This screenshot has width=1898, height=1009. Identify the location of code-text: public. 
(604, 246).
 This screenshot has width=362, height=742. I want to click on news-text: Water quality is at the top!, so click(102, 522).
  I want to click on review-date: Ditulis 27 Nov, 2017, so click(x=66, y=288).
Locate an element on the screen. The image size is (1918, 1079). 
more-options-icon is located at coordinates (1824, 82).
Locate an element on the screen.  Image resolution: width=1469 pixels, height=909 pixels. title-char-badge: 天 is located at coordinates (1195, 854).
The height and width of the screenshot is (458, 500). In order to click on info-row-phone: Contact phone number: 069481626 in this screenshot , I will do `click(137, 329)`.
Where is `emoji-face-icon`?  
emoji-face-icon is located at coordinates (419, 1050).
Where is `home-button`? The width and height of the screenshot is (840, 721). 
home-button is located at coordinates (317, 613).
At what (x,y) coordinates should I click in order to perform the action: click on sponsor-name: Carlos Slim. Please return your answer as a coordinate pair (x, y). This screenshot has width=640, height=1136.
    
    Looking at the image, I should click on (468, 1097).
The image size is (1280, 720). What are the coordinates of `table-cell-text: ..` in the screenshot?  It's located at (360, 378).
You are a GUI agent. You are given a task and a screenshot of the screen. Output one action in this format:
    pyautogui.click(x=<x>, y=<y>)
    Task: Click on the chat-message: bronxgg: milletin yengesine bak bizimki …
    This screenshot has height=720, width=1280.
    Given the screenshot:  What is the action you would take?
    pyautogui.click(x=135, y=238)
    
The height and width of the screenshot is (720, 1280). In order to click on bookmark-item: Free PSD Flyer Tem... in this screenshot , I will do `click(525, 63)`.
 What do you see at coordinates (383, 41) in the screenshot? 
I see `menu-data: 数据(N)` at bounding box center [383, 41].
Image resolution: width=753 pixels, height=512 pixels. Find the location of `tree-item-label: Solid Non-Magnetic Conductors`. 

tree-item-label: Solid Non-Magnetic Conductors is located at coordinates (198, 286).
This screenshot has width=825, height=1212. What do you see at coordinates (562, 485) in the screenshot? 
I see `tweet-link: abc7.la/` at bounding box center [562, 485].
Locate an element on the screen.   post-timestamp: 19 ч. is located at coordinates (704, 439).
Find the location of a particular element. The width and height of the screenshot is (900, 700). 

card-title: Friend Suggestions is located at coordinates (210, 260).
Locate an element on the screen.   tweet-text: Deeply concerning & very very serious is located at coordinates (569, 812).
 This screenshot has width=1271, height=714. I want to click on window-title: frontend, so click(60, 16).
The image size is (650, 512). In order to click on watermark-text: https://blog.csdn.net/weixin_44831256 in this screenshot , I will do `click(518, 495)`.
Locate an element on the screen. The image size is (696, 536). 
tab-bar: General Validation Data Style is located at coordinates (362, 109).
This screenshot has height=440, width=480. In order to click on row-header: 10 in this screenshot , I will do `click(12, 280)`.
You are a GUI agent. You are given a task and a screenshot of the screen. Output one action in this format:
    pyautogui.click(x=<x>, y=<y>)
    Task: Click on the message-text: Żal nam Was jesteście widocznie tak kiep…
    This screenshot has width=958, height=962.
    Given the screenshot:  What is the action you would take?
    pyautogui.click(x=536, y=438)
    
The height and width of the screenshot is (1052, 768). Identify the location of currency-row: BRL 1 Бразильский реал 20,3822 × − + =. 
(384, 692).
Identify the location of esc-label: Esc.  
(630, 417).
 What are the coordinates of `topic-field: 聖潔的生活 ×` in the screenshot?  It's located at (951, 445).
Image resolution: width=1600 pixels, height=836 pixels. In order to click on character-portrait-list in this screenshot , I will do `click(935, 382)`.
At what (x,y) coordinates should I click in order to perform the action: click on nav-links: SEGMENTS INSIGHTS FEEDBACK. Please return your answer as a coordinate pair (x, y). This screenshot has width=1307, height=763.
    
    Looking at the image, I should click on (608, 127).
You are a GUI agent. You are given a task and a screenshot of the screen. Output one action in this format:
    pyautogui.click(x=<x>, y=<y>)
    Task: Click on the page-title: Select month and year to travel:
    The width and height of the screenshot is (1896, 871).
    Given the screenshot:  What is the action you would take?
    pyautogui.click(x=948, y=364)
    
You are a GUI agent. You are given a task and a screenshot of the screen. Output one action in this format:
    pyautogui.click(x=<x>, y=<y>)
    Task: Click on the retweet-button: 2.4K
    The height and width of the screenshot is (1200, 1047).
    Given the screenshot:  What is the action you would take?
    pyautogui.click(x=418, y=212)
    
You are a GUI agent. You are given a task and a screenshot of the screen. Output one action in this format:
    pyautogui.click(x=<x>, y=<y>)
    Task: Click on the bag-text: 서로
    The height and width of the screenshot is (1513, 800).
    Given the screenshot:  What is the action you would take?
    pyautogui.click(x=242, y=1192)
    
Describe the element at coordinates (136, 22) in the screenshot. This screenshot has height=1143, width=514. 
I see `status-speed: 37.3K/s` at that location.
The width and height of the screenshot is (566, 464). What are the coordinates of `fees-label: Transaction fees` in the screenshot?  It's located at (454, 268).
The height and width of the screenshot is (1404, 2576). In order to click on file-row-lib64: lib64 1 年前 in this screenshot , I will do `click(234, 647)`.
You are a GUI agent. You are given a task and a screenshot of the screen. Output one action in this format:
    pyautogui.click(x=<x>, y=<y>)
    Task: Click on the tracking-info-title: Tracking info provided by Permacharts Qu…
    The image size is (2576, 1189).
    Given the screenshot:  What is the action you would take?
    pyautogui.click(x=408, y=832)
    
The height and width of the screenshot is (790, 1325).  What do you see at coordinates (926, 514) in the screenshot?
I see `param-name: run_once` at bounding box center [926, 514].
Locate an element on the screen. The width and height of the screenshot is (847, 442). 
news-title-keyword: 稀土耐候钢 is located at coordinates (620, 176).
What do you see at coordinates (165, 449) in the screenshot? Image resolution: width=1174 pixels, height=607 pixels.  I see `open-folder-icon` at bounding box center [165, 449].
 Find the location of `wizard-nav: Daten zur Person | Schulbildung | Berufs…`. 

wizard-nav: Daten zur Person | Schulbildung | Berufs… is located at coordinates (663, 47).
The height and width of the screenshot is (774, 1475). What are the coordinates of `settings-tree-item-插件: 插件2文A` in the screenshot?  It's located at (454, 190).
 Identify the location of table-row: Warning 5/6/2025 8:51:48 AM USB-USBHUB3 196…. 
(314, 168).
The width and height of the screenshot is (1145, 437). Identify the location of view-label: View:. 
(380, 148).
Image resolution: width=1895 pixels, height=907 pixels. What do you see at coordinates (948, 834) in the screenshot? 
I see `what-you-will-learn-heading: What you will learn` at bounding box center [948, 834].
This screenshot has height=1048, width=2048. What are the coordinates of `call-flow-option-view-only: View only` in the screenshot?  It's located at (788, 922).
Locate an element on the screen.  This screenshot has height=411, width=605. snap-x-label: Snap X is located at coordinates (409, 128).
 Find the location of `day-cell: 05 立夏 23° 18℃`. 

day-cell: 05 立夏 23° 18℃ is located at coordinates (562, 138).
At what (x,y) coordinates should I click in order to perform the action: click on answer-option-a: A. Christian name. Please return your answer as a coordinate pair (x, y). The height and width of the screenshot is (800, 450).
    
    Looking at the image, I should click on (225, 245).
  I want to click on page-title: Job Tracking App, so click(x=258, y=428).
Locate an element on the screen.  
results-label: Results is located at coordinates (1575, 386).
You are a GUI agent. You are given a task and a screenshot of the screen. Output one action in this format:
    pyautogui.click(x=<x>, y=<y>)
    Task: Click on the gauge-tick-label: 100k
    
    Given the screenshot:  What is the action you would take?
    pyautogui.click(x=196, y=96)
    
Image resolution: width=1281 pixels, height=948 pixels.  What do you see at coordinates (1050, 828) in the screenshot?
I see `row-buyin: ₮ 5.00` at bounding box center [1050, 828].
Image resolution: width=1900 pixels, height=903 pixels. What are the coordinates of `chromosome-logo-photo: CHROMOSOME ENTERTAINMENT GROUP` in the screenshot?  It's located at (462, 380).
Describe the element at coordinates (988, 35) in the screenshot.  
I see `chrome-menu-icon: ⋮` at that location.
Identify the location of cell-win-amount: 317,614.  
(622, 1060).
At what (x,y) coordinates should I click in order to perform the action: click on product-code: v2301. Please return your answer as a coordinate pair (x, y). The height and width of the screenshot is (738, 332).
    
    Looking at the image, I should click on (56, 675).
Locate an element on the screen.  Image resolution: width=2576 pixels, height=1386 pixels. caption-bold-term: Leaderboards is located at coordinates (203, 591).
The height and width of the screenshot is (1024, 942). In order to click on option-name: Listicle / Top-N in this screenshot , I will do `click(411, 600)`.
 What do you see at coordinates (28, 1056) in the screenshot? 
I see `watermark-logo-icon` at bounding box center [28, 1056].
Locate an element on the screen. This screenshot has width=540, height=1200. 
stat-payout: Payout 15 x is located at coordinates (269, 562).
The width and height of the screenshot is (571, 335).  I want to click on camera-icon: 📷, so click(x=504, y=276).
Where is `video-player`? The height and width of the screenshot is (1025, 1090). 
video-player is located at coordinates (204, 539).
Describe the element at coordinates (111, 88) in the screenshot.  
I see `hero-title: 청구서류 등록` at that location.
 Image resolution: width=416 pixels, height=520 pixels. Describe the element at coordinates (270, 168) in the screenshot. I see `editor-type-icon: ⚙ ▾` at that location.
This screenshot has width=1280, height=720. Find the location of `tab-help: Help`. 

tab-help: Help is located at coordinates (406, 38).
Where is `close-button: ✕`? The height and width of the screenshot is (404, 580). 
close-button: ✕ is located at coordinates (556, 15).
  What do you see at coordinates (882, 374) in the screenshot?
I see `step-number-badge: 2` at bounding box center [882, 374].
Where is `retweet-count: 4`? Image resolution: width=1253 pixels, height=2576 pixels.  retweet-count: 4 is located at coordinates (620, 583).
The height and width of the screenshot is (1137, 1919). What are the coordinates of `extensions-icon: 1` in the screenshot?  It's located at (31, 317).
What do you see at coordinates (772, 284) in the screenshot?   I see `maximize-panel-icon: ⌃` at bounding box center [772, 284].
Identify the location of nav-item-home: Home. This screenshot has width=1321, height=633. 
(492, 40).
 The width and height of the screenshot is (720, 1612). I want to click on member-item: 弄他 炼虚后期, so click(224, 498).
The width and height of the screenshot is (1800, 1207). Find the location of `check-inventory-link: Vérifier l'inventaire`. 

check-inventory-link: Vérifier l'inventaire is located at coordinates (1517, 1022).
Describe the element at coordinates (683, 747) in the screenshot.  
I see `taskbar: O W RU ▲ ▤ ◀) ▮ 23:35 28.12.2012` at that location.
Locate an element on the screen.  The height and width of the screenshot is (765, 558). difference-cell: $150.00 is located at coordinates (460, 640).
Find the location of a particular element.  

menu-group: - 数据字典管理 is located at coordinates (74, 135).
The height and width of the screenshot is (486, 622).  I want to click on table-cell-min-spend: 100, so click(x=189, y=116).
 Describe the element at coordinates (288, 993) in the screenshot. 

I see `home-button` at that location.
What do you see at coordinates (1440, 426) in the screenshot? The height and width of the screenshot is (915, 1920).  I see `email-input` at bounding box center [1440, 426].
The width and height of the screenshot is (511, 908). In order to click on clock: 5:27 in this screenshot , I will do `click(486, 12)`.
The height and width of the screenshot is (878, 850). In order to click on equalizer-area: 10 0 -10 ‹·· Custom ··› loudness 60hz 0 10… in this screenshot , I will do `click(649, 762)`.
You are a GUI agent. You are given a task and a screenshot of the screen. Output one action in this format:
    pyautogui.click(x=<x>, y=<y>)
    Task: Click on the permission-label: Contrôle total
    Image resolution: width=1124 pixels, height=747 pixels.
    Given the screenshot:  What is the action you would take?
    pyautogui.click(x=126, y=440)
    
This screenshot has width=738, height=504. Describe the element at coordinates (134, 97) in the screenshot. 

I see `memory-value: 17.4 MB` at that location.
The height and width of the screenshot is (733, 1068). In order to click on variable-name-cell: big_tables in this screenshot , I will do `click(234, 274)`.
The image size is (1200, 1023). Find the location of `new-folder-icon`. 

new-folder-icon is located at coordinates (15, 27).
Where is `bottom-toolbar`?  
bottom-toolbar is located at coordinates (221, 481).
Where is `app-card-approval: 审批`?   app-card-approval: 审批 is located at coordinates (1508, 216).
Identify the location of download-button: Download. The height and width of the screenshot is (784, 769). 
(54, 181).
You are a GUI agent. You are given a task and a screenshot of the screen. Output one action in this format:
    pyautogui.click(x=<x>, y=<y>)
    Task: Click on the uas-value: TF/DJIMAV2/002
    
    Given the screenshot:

Exercise requirements:
Output everything from the start of the records down to and including the line containing "tree-item-label: Solid Non-Magnetic Conductors is" as a Markdown table with the columns Row and Line, giving each line its own numbered row and omitting blank lines.

Result of this exercise:
| Row | Line |
|---|---|
| 1 | This screenshot has width=1898, height=1009. Identify the location of code-text: public.  |
| 2 | (604, 246). |
| 3 |  This screenshot has width=362, height=742. I want to click on news-text: Water quality is at the top!, so click(102, 522). |
| 4 |   I want to click on review-date: Ditulis 27 Nov, 2017, so click(x=66, y=288). |
| 5 | Locate an element on the screen. The image size is (1918, 1079).  |
| 6 | more-options-icon is located at coordinates (1824, 82). |
| 7 | Locate an element on the screen.  Image resolution: width=1469 pixels, height=909 pixels. title-char-badge: 天 is located at coordinates (1195, 854). |
| 8 | The height and width of the screenshot is (458, 500). In order to click on info-row-phone: Contact phone number: 069481626 in this screenshot , I will do `click(137, 329)`. |
| 9 | Where is `emoji-face-icon`?   |
| 10 | emoji-face-icon is located at coordinates (419, 1050). |
| 11 | Where is `home-button`? The width and height of the screenshot is (840, 721).  |
| 12 | home-button is located at coordinates (317, 613). |
| 13 | At what (x,y) coordinates should I click in order to perform the action: click on sponsor-name: Carlos Slim. Please return your answer as a coordinate pair (x, y). This screenshot has width=640, height=1136. |
| 14 |     Looking at the image, I should click on (468, 1097). |
| 15 | The image size is (1280, 720). What are the coordinates of `table-cell-text: ..` in the screenshot?  It's located at (360, 378). |
| 16 | You are a GUI agent. You are given a task and a screenshot of the screen. Output one action in this format: |
| 17 |     pyautogui.click(x=<x>, y=<y>) |
| 18 |     Task: Click on the chat-message: bronxgg: milletin yengesine bak bizimki … |
| 19 |     This screenshot has height=720, width=1280. |
| 20 |     Given the screenshot:  What is the action you would take? |
| 21 |     pyautogui.click(x=135, y=238) |
| 22 | The height and width of the screenshot is (720, 1280). In order to click on bookmark-item: Free PSD Flyer Tem... in this screenshot , I will do `click(525, 63)`. |
| 23 |  What do you see at coordinates (383, 41) in the screenshot?  |
| 24 | I see `menu-data: 数据(N)` at bounding box center [383, 41]. |
| 25 | Image resolution: width=753 pixels, height=512 pixels. Find the location of `tree-item-label: Solid Non-Magnetic Conductors`.  |
| 26 | tree-item-label: Solid Non-Magnetic Conductors is located at coordinates (198, 286). |